§ **PROVIDED TEXT**
——
Our MSc Software Systems Engineering degree programme is underpinned by a Software Engineering Research Group that is regularly ranked among the top three of its kind in the world; and its work is used by leading global companies including Google, Intel and Visa, and a whole host of smaller software intensive companies.
The programme is an excellent route to a high-performing career in the software industry, or an ideal foundation for PhD study. Student projects offer the chance to work on the engineering lifecycle for a significant software system where students benefit from applying their creativity, judgement and critical thinking.
MSc Software Systems Engineering comprises 8 taught modules and a Project. Of the taught modules, 5 are core.
Core Modules Term 1
COMPGS01 Requirements Engineering and Software Architecture
This module will train students in the fundamental principles and latest techniques in systems requirements engineering and software architecture. Students will learn how to discover, model, analyse and communicate requirements for software intensive systems and how to design, evaluate and communicate software architecture that meet these requirements. The emphasis will be on developing the students' modelling skills and their ability to communicate requirements and architectures with clarity and precision to business stakeholders and software developers.
COMPGS02 Software Abstractions and Systems Integration
This module will aim to develop students' skills and knowledge to design, implement and integrate large-scale software systems from heterogeneous components and services. Emphasis will be put on fundamental principles and practical issues of system integration projects. Students will also develop essential research skills needed to stay at the leading edge of software development throughout their career.
Core Modules Term 2
COMPGS03 Validation and Verification
The module will train students in the principles and techniques of validating and verifying software systems. The training will be intellectually demanding and will cover not only the state-of-the practice in validation and verification, but also the most significant trends, problems and results in validation and verification research.
COMPGS04 Tools and Environments
This module will teach the principles and application of software tools and environments. The module will cover the fundamental practices that we would expect from any software professional we would want to hire. The content is based on a wealth of experience of real projects, including the latest thinking on software process. For most students, it will introduce a lot of new material. On completion, students will have good knowledge and understanding of the nature and variety of software tools and environments that are available for achieving software engineering tasks, and be able to select appropriate tools and environments for the task at hand and to apply the tools and environments to achieve the task.
COMPGZ07 Professional Practice
The aim of this module is to provide an viewpoint on the commercial realities of work and practical skills in project management. This is done in two parts: the first is a series of seminars given by those with practical experience of real problems at technical, managerial, financial and ethical levels. Most such speakers are drawn from industry and is intended to stimulate a questioning and inquisitive approach to the field. We expect the material covered to be topical and either informative or presented in such a way as to encourage discussion. Second is to prepare students for effective project work and, by extension and comparison, for effective teamwork in a commercial environment.
——
§ **TASKS TO CARRY OUT**
**1)** Reproduce the stretch of the MSc program description from "Core Modules Term 2" through "and verification research.".
**2)** According to the MSc program description, how does the Professional Practice module go about achieving its stated aim? Answer in one to three sentences.
The lines that come after this text aren't needed for the work here.
——
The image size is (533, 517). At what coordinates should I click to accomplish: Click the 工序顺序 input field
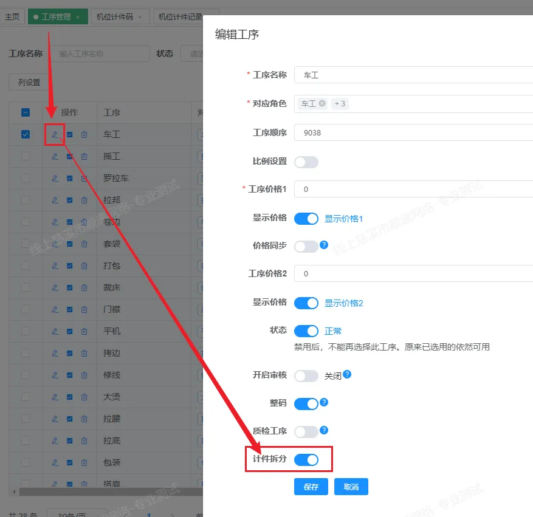(x=413, y=132)
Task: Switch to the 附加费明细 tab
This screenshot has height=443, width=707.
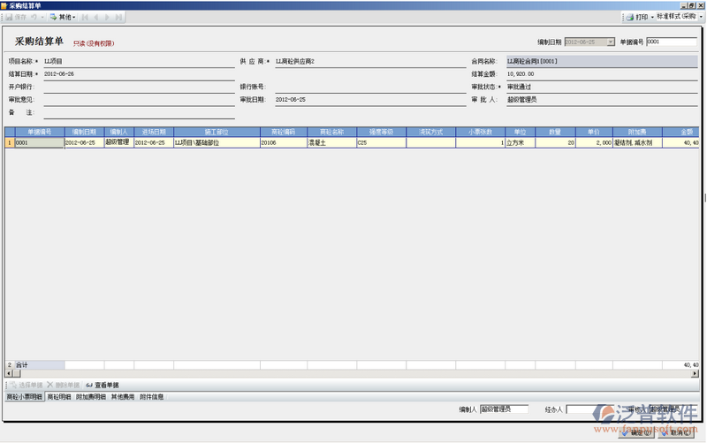Action: 92,397
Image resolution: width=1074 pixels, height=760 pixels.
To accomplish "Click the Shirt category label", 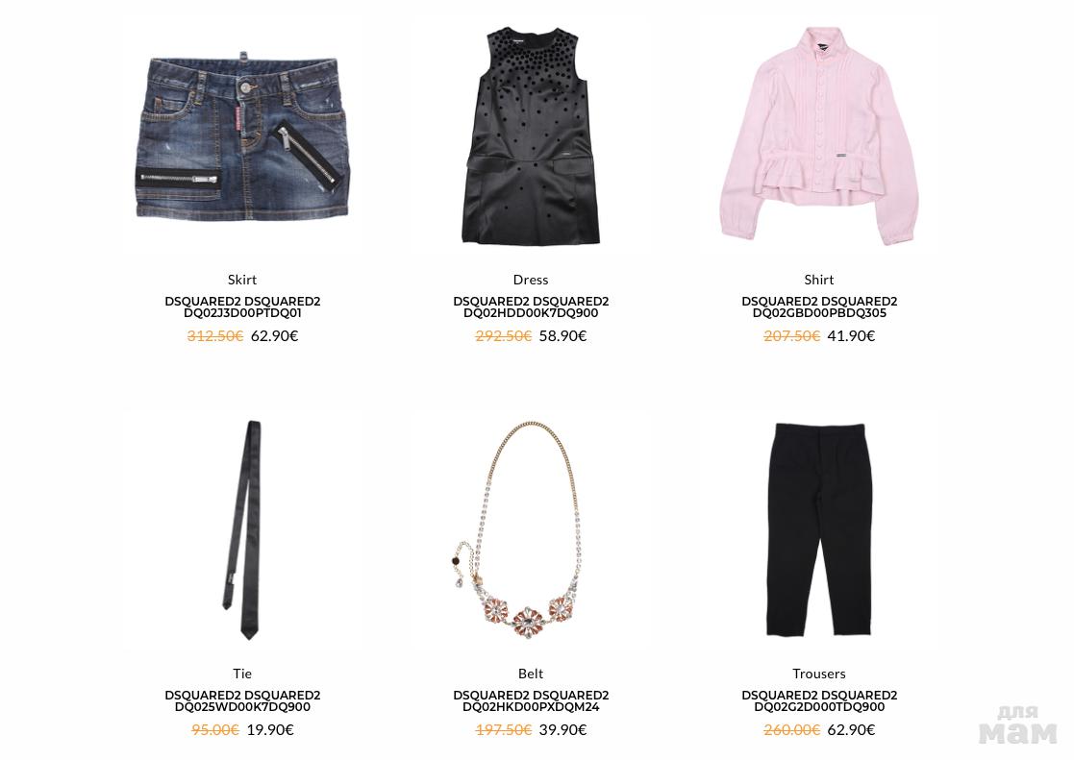I will pos(819,280).
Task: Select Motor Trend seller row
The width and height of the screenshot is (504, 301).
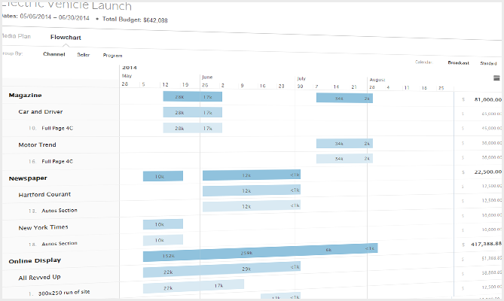Action: (37, 144)
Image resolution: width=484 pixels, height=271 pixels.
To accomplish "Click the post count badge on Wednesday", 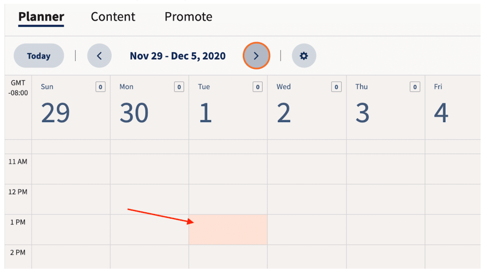I will tap(336, 87).
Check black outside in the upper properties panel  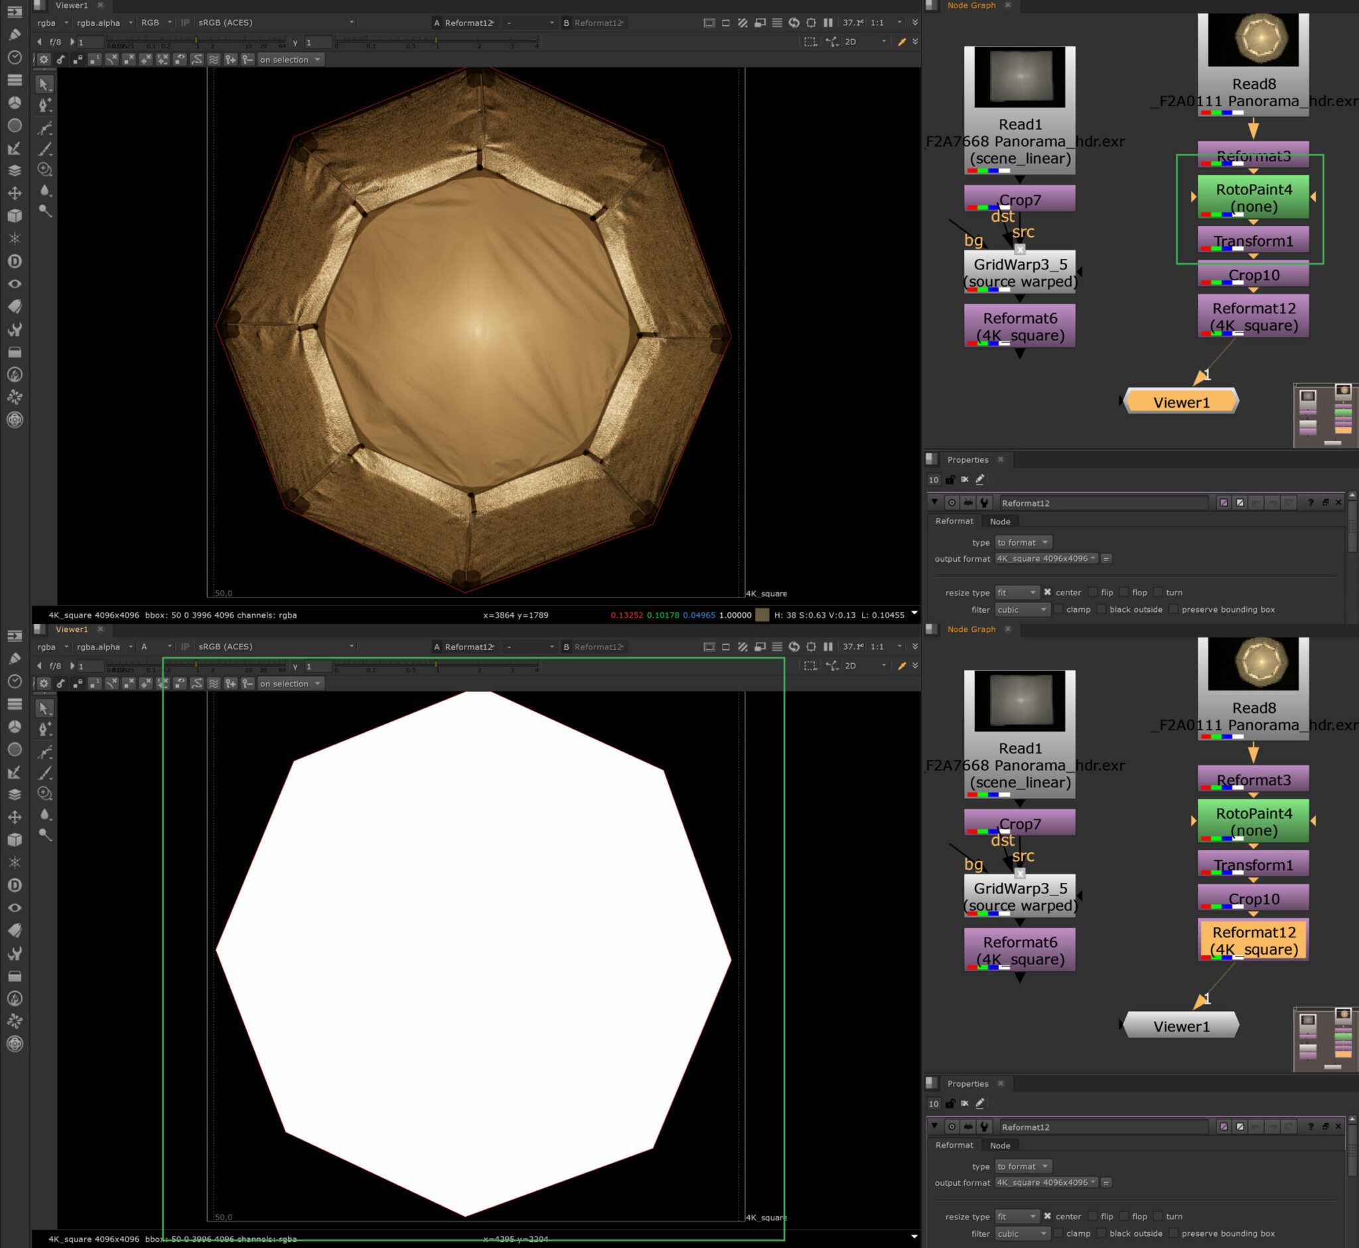pos(1101,609)
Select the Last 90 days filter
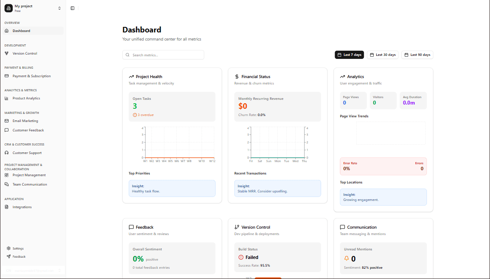The width and height of the screenshot is (490, 279). coord(417,55)
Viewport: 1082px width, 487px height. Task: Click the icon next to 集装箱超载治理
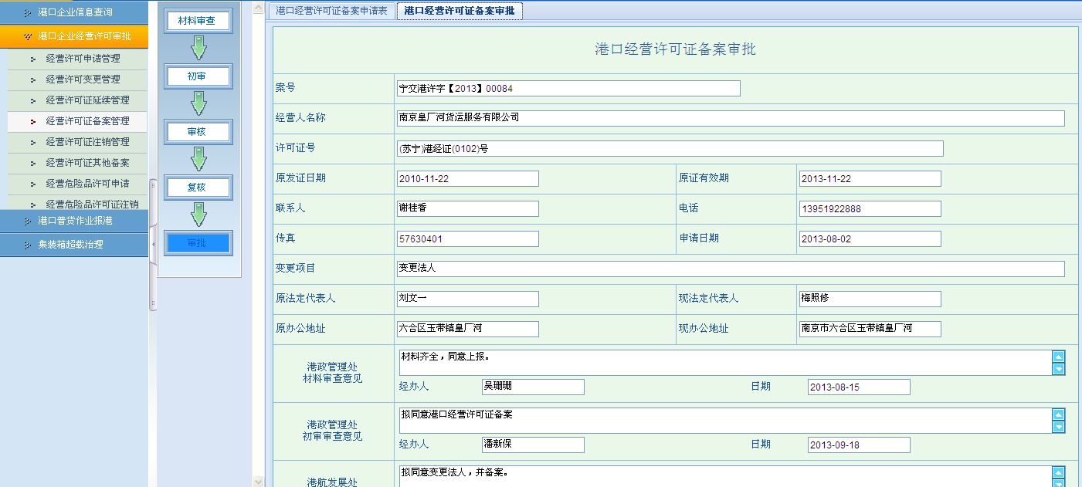click(28, 245)
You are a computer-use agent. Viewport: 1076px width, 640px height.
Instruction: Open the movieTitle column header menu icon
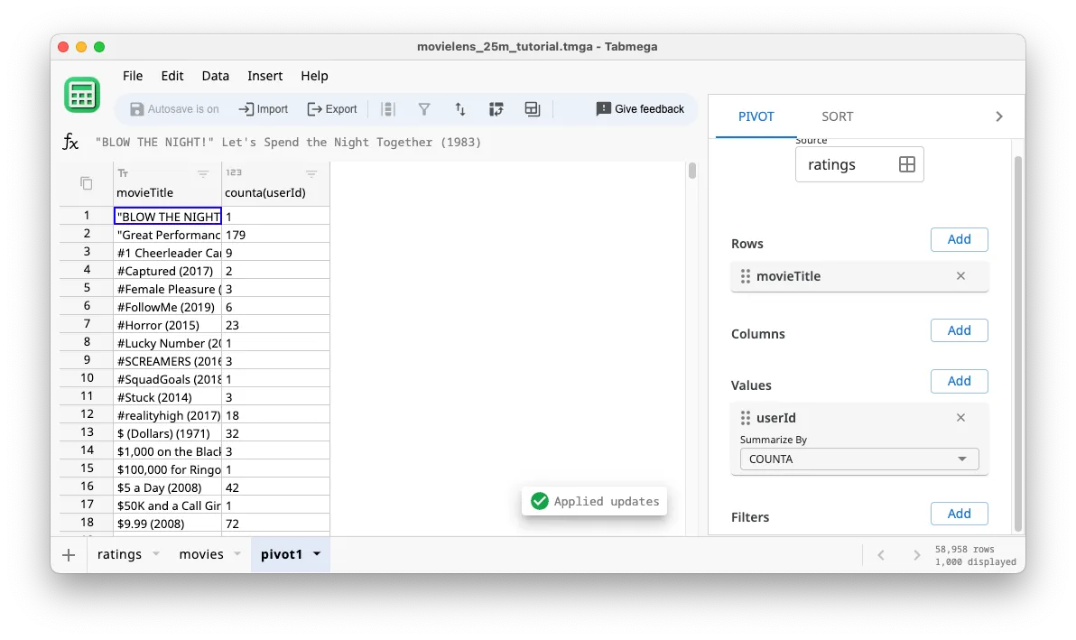pos(203,172)
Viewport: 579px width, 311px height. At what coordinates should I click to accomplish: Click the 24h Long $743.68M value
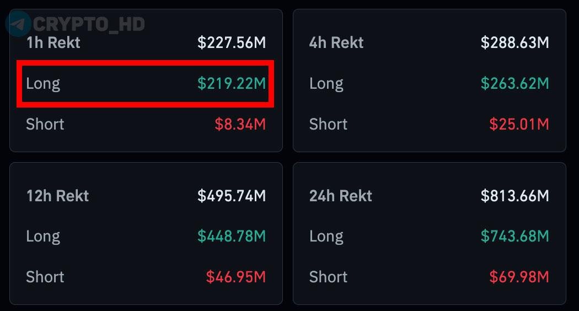(x=514, y=236)
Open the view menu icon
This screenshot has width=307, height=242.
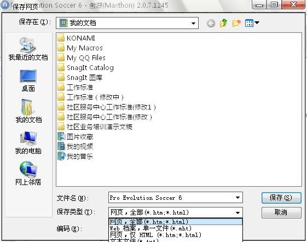tap(252, 23)
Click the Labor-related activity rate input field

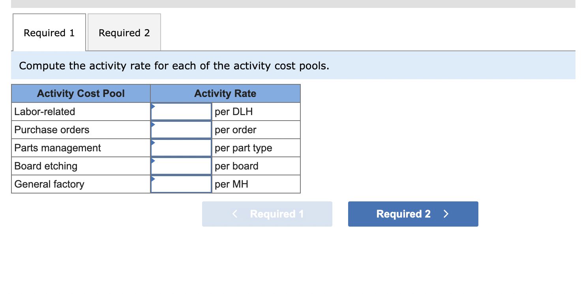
——
§ **FINAL ANSWERS**
**1)**
Core Modules Term 2
COMPGS03 Validation and Verification
The module will train students in the principles and techniques of validating and verifying software systems. The training will be intellectually demanding and will cover not only the state-of-the practice in validation and verification, but also the most significant trends, problems and results in validation and verification research.

**2)** The module aims to provide a viewpoint on the commercial realities of work and practical skills in project management. It does this in two parts. The first is a series of seminars given by people with practical experience of real problems at technical, managerial, financial and ethical levels, and the second prepares students for effective project work and, by extension, for effective teamwork in a commercial environment.